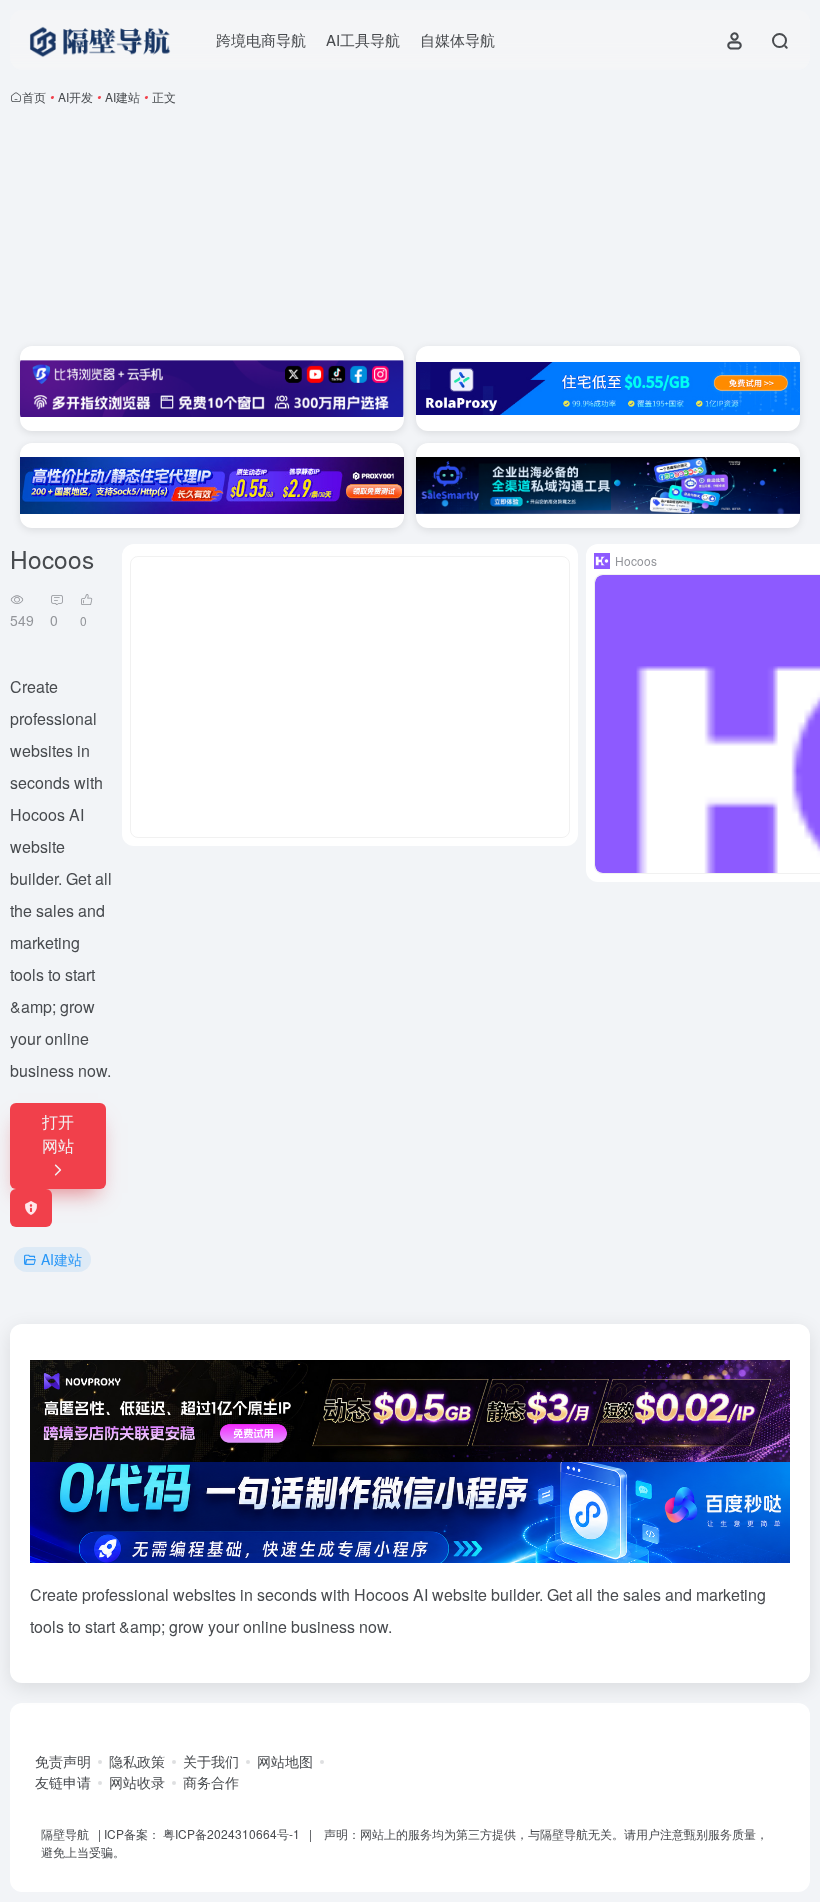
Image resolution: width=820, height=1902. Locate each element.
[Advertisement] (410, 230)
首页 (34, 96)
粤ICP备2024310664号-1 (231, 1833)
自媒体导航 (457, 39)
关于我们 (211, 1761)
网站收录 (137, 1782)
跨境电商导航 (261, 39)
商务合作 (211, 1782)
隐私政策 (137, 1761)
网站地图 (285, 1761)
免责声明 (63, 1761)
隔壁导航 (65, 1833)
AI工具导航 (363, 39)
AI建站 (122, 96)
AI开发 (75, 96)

__About this task__
From the first line to the last, copy the listing above exactly, dropping all images.

__Reply__
Image resolution: width=820, height=1902. Locate each element.
[Advertisement] (410, 230)
首页 (34, 96)
粤ICP备2024310664号-1 (231, 1833)
自媒体导航 (457, 39)
关于我们 (211, 1761)
网站收录 (137, 1782)
跨境电商导航 (261, 39)
商务合作 (211, 1782)
隐私政策 (137, 1761)
网站地图 (285, 1761)
免责声明 (63, 1761)
隔壁导航 (65, 1833)
AI工具导航 (363, 39)
AI建站 (122, 96)
AI开发 (75, 96)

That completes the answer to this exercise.